[GIVEN TASK]
Could you return, unchanged and line for line, the stretch of the items below that opens with the line containing "Retweet the main poisoning tweet" and closes with the line containing "click(194, 129)", including both of those lines?

[Stored items]
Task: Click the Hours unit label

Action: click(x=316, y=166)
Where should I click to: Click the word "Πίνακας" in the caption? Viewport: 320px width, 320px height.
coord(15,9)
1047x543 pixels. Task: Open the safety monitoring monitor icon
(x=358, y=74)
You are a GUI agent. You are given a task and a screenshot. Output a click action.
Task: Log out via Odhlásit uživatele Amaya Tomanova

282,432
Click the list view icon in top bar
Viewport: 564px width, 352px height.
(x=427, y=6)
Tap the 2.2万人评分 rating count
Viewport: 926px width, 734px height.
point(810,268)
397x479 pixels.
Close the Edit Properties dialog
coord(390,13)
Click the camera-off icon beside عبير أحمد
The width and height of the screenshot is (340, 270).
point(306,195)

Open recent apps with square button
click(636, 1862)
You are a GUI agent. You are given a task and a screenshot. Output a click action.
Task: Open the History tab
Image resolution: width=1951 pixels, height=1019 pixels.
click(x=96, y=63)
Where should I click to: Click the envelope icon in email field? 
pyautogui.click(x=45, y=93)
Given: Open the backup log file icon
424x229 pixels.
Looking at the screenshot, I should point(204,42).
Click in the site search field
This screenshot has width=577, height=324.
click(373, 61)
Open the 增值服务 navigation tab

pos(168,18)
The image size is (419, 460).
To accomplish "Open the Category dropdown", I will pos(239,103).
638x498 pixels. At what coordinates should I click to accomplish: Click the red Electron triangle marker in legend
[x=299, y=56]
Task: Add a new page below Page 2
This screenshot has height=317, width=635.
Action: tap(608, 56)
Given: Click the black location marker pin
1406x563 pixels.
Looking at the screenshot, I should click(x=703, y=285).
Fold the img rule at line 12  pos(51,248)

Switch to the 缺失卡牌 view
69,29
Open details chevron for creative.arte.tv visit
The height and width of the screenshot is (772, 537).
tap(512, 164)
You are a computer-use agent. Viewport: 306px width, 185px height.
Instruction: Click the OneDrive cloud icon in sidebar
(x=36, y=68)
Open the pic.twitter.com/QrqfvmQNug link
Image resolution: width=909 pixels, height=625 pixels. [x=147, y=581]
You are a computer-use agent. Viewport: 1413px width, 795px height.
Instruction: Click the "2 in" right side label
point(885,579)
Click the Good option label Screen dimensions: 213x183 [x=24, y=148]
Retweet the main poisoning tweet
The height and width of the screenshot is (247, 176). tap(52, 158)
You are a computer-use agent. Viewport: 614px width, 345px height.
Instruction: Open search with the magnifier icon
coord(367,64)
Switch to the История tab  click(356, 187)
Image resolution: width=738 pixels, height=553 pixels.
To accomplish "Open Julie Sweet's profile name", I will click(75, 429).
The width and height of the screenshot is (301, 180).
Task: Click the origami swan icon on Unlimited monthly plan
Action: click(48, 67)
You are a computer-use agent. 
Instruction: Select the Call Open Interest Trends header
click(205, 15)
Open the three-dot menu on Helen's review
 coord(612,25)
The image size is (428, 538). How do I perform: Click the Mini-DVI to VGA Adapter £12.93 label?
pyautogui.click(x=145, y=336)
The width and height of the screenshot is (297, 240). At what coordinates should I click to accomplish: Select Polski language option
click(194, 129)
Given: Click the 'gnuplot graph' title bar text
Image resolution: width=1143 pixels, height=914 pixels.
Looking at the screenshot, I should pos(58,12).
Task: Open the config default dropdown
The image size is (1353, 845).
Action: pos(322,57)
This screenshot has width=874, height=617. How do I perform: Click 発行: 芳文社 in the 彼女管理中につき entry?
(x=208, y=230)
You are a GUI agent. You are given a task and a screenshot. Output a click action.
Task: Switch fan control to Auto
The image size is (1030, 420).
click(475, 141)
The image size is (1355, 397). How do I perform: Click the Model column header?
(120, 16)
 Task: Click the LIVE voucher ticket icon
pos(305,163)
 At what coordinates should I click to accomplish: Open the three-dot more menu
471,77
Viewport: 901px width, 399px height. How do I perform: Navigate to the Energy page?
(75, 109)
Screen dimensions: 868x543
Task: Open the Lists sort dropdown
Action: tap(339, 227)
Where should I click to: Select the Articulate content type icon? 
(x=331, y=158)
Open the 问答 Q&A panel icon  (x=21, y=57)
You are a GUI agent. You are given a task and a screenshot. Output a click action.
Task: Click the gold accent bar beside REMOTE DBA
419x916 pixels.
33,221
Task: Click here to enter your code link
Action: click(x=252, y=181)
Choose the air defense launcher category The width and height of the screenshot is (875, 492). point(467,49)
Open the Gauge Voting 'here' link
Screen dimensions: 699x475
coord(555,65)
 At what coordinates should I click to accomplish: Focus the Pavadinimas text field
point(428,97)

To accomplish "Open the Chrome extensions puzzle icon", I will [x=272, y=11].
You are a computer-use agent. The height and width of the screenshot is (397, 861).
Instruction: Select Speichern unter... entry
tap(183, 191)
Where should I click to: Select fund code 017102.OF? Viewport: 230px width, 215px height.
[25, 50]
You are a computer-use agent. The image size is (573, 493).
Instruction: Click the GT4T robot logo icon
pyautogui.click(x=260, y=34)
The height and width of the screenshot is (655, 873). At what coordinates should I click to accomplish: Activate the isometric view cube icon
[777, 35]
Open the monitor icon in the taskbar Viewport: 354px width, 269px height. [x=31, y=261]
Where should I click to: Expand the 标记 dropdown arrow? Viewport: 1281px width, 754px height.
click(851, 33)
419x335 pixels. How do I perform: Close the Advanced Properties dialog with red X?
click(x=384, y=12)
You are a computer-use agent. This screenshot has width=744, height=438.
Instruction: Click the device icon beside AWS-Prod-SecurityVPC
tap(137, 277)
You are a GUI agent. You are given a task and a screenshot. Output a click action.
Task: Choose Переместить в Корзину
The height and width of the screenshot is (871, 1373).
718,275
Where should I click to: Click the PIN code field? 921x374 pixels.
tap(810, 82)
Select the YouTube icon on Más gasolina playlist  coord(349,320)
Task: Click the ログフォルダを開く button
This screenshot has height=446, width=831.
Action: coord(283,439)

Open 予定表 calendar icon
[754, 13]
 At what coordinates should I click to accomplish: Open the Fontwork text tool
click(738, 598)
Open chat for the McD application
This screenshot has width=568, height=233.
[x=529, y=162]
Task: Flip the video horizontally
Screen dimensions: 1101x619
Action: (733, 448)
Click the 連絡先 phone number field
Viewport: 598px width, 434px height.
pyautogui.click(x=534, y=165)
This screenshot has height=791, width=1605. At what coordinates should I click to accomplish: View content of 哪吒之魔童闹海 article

[RESPONSE]
Retweet the main poisoning tweet
The height and width of the screenshot is (247, 176). tap(52, 158)
You are a computer-use agent. Viewport: 614px width, 345px height.
Instruction: Open search with the magnifier icon
coord(367,64)
Switch to the История tab  click(356, 187)
Image resolution: width=738 pixels, height=553 pixels.
To accomplish "Open Julie Sweet's profile name", I will click(75, 429).
The width and height of the screenshot is (301, 180).
Task: Click the origami swan icon on Unlimited monthly plan
Action: click(48, 67)
You are a computer-use agent. 
Instruction: Select the Call Open Interest Trends header
click(205, 15)
Open the three-dot menu on Helen's review
 coord(612,25)
The image size is (428, 538). How do I perform: Click the Mini-DVI to VGA Adapter £12.93 label?
pyautogui.click(x=145, y=336)
The width and height of the screenshot is (297, 240). At what coordinates should I click to accomplish: Select Polski language option
click(194, 129)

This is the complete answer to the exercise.